Caixin
Mar 06, 2019 07:43 PM
ECONOMY

China Allows Private Sector to Own Majority Stake in Some State Firms

A press conference at the second session of the 13th National People's Congress in Beijing on Wednesday. Photo: VCG
A press conference at the second session of the 13th National People's Congress in Beijing on Wednesday. Photo: VCG

* Companies mainly involved in highly competitive industries have undergone the highest rate of mixed-ownership reform

* However, questions remain about whether such companies achieve improvements to their governance structures and internal operations

(Beijing) — Private sector entities are allowed to hold a controlling interest in state-owned enterprises (SOEs) in certain highly competitive industries as a part of mixed-ownership reform, and they are also welcomed to invest in SOEs in certain “key” industries, according to an official at China’s top economic planner.

It was not clear which industries the plan views as “highly competitive” or “key.”

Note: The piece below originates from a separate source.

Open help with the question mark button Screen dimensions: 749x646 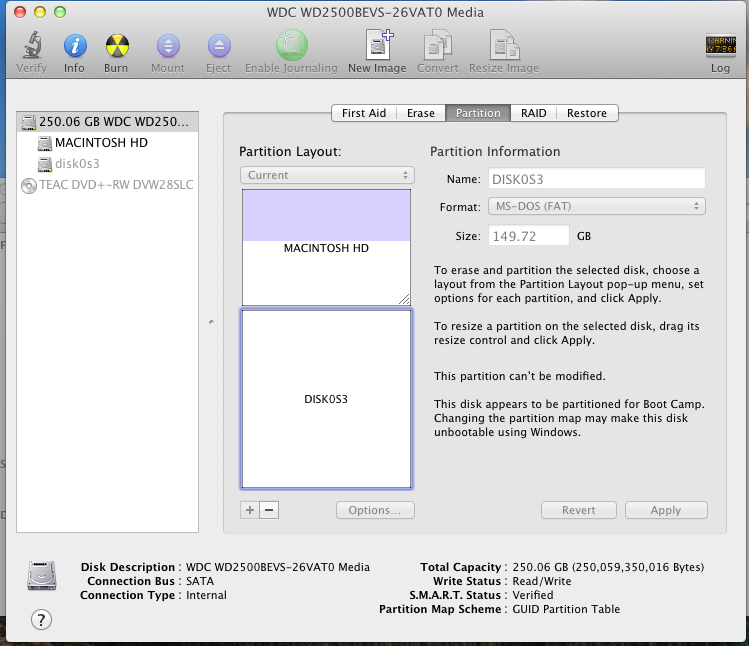[x=41, y=619]
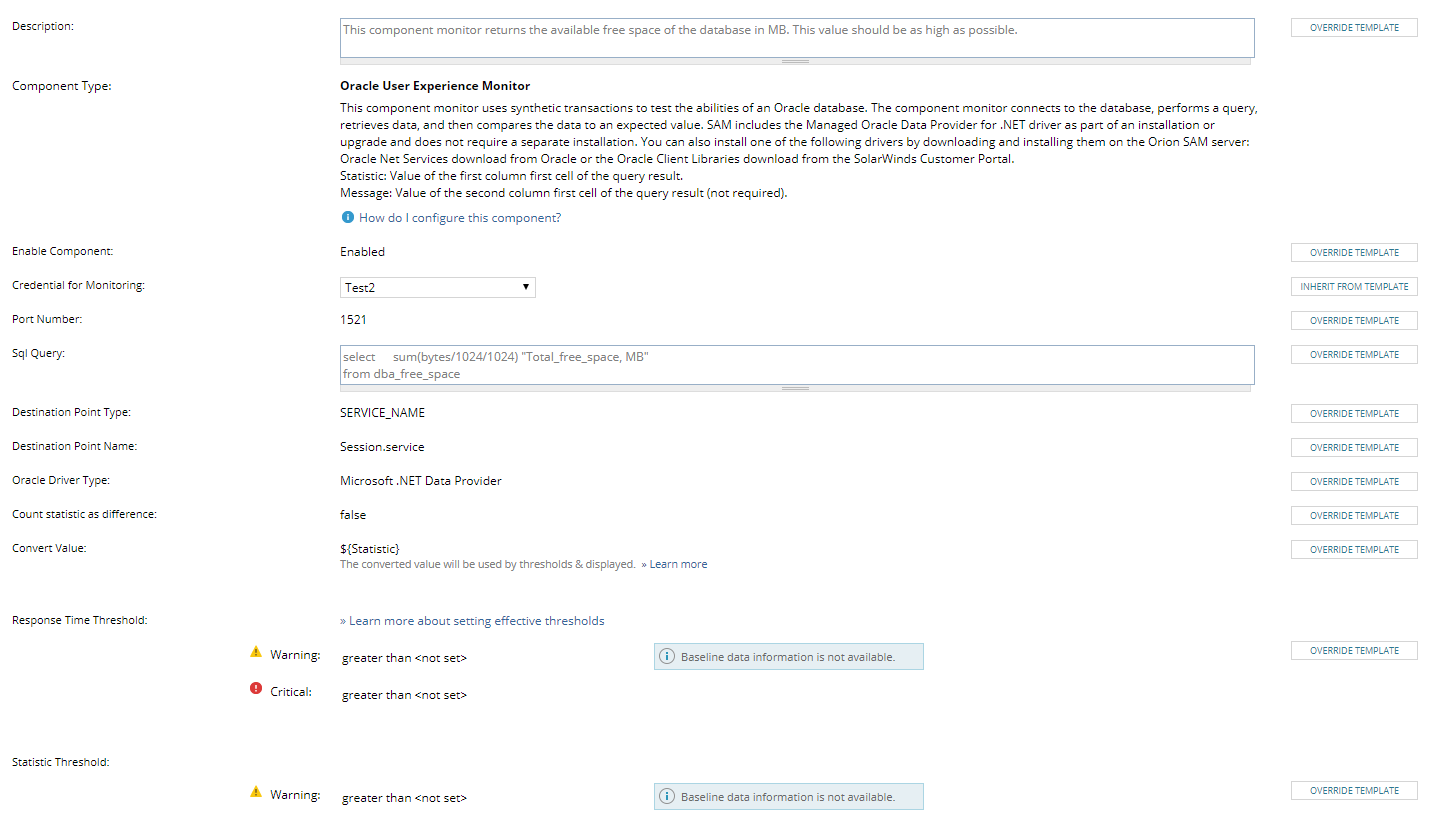Override template for Oracle Driver Type
This screenshot has width=1438, height=819.
click(1354, 482)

The government will also intervene less in electricity generation and consumption for industrial and commercial use, push forward the construction of the power distribution network at the county level, and improve the operation of the gas and oil network to make sure upstream energy enterprises have fair access, said Lian Weiliang, a deputy director at the National Development and Reform Commission, speaking at a press conference Wednesday.

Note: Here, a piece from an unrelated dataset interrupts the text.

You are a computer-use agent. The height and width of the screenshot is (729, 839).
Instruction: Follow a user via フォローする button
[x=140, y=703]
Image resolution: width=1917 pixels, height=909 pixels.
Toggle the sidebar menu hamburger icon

Companies mainly involved in highly competitive industries have undergone the highest rate of mixed-ownership reform, at over 73%, and the nonprofit sector had the lowest rate, according to an official at the State-owned Assets Supervision and Administration Commission (SASAC) of the State Council speaking in early 2018.

This isn’t the first time that government officials have said the private sector could take over certain SOEs. The government could exit SOEs that didn’t hold special importance to the economy, Huang Shuhe, a former deputy director of SASAC, said at a press briefing in December 2013.

The mixed-ownership reform program, which began in 2013, aims to bring private-sector investment and management techniques into state sector firms. The program aims to improve the efficiency of industries dominated by the state sector, such as power, oil, railways and telecommunications. However, experts have questioned the effectiveness of the program, saying most of the projects involved have not seen an improvement in the governance structure of companies and their internal operations.

Policymakers have said that mixed-ownership reform could help increase consumer demand amid China’s economic slowdown.